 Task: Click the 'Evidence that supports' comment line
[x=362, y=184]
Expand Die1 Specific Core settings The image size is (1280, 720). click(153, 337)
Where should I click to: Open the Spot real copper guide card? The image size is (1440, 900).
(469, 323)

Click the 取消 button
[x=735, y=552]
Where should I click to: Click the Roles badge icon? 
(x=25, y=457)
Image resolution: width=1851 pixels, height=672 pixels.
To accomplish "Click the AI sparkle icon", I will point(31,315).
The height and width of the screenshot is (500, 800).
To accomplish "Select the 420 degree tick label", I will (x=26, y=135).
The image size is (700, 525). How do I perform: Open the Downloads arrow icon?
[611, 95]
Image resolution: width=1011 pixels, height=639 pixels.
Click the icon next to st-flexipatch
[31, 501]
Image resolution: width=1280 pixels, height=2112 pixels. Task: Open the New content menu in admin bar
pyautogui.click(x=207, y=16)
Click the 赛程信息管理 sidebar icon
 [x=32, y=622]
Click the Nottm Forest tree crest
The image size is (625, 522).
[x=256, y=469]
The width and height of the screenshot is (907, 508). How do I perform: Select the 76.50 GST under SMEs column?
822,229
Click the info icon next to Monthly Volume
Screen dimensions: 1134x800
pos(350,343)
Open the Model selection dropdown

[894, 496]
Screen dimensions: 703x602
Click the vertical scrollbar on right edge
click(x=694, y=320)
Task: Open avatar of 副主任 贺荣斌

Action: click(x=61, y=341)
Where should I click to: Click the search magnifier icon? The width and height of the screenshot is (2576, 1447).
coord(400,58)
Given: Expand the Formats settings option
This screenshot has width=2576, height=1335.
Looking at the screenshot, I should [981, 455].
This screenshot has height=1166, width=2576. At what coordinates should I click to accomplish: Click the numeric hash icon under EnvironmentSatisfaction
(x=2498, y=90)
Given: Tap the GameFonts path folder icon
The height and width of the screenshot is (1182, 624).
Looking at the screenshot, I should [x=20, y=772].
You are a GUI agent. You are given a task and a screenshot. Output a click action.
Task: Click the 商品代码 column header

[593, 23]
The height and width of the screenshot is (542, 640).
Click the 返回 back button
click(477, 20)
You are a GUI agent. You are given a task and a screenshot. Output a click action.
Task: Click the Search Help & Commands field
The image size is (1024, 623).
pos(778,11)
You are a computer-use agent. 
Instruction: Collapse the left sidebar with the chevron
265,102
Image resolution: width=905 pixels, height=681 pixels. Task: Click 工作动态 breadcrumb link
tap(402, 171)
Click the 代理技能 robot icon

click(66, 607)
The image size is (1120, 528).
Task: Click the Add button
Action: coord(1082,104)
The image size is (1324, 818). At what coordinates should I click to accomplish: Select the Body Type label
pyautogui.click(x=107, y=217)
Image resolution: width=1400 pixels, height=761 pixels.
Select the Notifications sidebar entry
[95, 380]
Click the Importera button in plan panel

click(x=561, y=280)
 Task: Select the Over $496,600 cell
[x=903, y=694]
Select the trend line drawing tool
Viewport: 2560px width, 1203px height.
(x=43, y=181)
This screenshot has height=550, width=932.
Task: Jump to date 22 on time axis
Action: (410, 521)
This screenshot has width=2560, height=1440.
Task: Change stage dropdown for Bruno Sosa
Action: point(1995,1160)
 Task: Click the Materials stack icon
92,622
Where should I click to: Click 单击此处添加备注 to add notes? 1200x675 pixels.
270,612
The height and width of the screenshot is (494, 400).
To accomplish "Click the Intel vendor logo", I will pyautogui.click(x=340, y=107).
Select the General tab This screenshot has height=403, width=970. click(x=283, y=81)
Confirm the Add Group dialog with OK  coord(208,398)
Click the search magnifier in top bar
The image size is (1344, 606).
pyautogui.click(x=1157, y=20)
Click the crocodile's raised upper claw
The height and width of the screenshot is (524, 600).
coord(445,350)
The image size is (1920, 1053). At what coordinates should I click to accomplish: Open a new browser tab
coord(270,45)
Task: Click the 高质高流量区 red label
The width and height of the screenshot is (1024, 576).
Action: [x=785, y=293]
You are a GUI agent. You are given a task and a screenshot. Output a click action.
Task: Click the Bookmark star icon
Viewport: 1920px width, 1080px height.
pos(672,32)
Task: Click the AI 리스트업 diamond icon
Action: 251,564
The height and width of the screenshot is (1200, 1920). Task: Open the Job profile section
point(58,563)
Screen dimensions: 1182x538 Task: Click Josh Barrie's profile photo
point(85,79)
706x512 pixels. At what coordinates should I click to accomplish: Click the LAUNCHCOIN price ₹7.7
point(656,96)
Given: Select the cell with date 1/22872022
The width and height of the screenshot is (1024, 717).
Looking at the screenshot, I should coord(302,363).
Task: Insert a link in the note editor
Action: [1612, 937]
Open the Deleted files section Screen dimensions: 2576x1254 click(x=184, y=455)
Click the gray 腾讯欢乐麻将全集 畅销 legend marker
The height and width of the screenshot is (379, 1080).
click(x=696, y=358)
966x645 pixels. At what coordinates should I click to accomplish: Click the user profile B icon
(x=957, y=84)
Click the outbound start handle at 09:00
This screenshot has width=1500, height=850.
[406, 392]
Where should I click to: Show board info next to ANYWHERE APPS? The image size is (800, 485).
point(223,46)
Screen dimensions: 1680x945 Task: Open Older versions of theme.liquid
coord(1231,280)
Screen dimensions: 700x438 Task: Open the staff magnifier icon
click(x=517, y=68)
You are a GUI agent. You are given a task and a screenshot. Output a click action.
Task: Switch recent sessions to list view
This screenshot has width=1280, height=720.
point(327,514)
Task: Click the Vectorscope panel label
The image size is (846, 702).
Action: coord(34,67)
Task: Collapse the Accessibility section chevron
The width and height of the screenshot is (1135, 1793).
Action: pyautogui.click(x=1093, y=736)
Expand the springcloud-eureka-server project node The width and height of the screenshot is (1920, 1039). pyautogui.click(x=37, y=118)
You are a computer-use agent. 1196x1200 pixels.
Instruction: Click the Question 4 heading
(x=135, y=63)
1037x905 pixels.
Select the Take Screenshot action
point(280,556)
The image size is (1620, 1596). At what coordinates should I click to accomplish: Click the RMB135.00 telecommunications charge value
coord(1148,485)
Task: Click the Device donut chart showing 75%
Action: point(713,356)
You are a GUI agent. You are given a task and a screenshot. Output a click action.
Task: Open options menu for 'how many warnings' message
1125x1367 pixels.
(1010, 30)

###

> _REQUIREMENT_
Copy every line of the material above exactly as it appears, from the first line to the last.

> _COMPLETE OUTPUT_
 Task: Click the 'Evidence that supports' comment line
[x=362, y=184]
Expand Die1 Specific Core settings The image size is (1280, 720). click(153, 337)
Where should I click to: Open the Spot real copper guide card? The image size is (1440, 900).
(469, 323)

Click the 取消 button
[x=735, y=552]
Where should I click to: Click the Roles badge icon? 
(x=25, y=457)
Image resolution: width=1851 pixels, height=672 pixels.
To accomplish "Click the AI sparkle icon", I will point(31,315).
The height and width of the screenshot is (500, 800).
To accomplish "Select the 420 degree tick label", I will (x=26, y=135).
The image size is (700, 525). How do I perform: Open the Downloads arrow icon?
[611, 95]
Image resolution: width=1011 pixels, height=639 pixels.
Click the icon next to st-flexipatch
[31, 501]
Image resolution: width=1280 pixels, height=2112 pixels. Task: Open the New content menu in admin bar
pyautogui.click(x=207, y=16)
Click the 赛程信息管理 sidebar icon
 [x=32, y=622]
Click the Nottm Forest tree crest
The image size is (625, 522).
[x=256, y=469]
The width and height of the screenshot is (907, 508). How do I perform: Select the 76.50 GST under SMEs column?
822,229
Click the info icon next to Monthly Volume
Screen dimensions: 1134x800
pos(350,343)
Open the Model selection dropdown

[894, 496]
Screen dimensions: 703x602
Click the vertical scrollbar on right edge
click(x=694, y=320)
Task: Open avatar of 副主任 贺荣斌

Action: click(x=61, y=341)
Where should I click to: Click the search magnifier icon? The width and height of the screenshot is (2576, 1447).
coord(400,58)
Given: Expand the Formats settings option
This screenshot has width=2576, height=1335.
Looking at the screenshot, I should [981, 455].
This screenshot has height=1166, width=2576. At what coordinates should I click to accomplish: Click the numeric hash icon under EnvironmentSatisfaction
(x=2498, y=90)
Given: Tap the GameFonts path folder icon
The height and width of the screenshot is (1182, 624).
Looking at the screenshot, I should [x=20, y=772].
You are a GUI agent. You are given a task and a screenshot. Output a click action.
Task: Click the 商品代码 column header

[593, 23]
The height and width of the screenshot is (542, 640).
Click the 返回 back button
click(477, 20)
You are a GUI agent. You are given a task and a screenshot. Output a click action.
Task: Click the Search Help & Commands field
The image size is (1024, 623).
pos(778,11)
You are a computer-use agent. 
Instruction: Collapse the left sidebar with the chevron
265,102
Image resolution: width=905 pixels, height=681 pixels. Task: Click 工作动态 breadcrumb link
tap(402, 171)
Click the 代理技能 robot icon

click(66, 607)
The image size is (1120, 528).
Task: Click the Add button
Action: coord(1082,104)
The image size is (1324, 818). At what coordinates should I click to accomplish: Select the Body Type label
pyautogui.click(x=107, y=217)
Image resolution: width=1400 pixels, height=761 pixels.
Select the Notifications sidebar entry
[95, 380]
Click the Importera button in plan panel

click(x=561, y=280)
 Task: Select the Over $496,600 cell
[x=903, y=694]
Select the trend line drawing tool
Viewport: 2560px width, 1203px height.
(x=43, y=181)
This screenshot has height=550, width=932.
Task: Jump to date 22 on time axis
Action: (410, 521)
This screenshot has width=2560, height=1440.
Task: Change stage dropdown for Bruno Sosa
Action: point(1995,1160)
 Task: Click the Materials stack icon
92,622
Where should I click to: Click 单击此处添加备注 to add notes? 1200x675 pixels.
270,612
The height and width of the screenshot is (494, 400).
To accomplish "Click the Intel vendor logo", I will pyautogui.click(x=340, y=107).
Select the General tab This screenshot has height=403, width=970. click(x=283, y=81)
Confirm the Add Group dialog with OK  coord(208,398)
Click the search magnifier in top bar
The image size is (1344, 606).
pyautogui.click(x=1157, y=20)
Click the crocodile's raised upper claw
The height and width of the screenshot is (524, 600).
coord(445,350)
The image size is (1920, 1053). At what coordinates should I click to accomplish: Open a new browser tab
coord(270,45)
Task: Click the 高质高流量区 red label
The width and height of the screenshot is (1024, 576).
Action: [x=785, y=293]
You are a GUI agent. You are given a task and a screenshot. Output a click action.
Task: Click the Bookmark star icon
Viewport: 1920px width, 1080px height.
pos(672,32)
Task: Click the AI 리스트업 diamond icon
Action: 251,564
The height and width of the screenshot is (1200, 1920). Task: Open the Job profile section
point(58,563)
Screen dimensions: 1182x538 Task: Click Josh Barrie's profile photo
point(85,79)
706x512 pixels. At what coordinates should I click to accomplish: Click the LAUNCHCOIN price ₹7.7
point(656,96)
Given: Select the cell with date 1/22872022
The width and height of the screenshot is (1024, 717).
Looking at the screenshot, I should coord(302,363).
Task: Insert a link in the note editor
Action: [1612, 937]
Open the Deleted files section Screen dimensions: 2576x1254 click(x=184, y=455)
Click the gray 腾讯欢乐麻将全集 畅销 legend marker
The height and width of the screenshot is (379, 1080).
click(x=696, y=358)
966x645 pixels. At what coordinates should I click to accomplish: Click the user profile B icon
(x=957, y=84)
Click the outbound start handle at 09:00
This screenshot has width=1500, height=850.
[406, 392]
Where should I click to: Show board info next to ANYWHERE APPS? The image size is (800, 485).
point(223,46)
Screen dimensions: 1680x945 Task: Open Older versions of theme.liquid
coord(1231,280)
Screen dimensions: 700x438 Task: Open the staff magnifier icon
click(x=517, y=68)
You are a GUI agent. You are given a task and a screenshot. Output a click action.
Task: Switch recent sessions to list view
This screenshot has width=1280, height=720.
point(327,514)
Task: Click the Vectorscope panel label
The image size is (846, 702).
Action: coord(34,67)
Task: Collapse the Accessibility section chevron
The width and height of the screenshot is (1135, 1793).
Action: pyautogui.click(x=1093, y=736)
Expand the springcloud-eureka-server project node The width and height of the screenshot is (1920, 1039). pyautogui.click(x=37, y=118)
You are a computer-use agent. 1196x1200 pixels.
Instruction: Click the Question 4 heading
(x=135, y=63)
1037x905 pixels.
Select the Take Screenshot action
point(280,556)
The image size is (1620, 1596). At what coordinates should I click to accomplish: Click the RMB135.00 telecommunications charge value
coord(1148,485)
Task: Click the Device donut chart showing 75%
Action: point(713,356)
You are a GUI agent. You are given a task and a screenshot. Output a click action.
Task: Open options menu for 'how many warnings' message
1125x1367 pixels.
(1010, 30)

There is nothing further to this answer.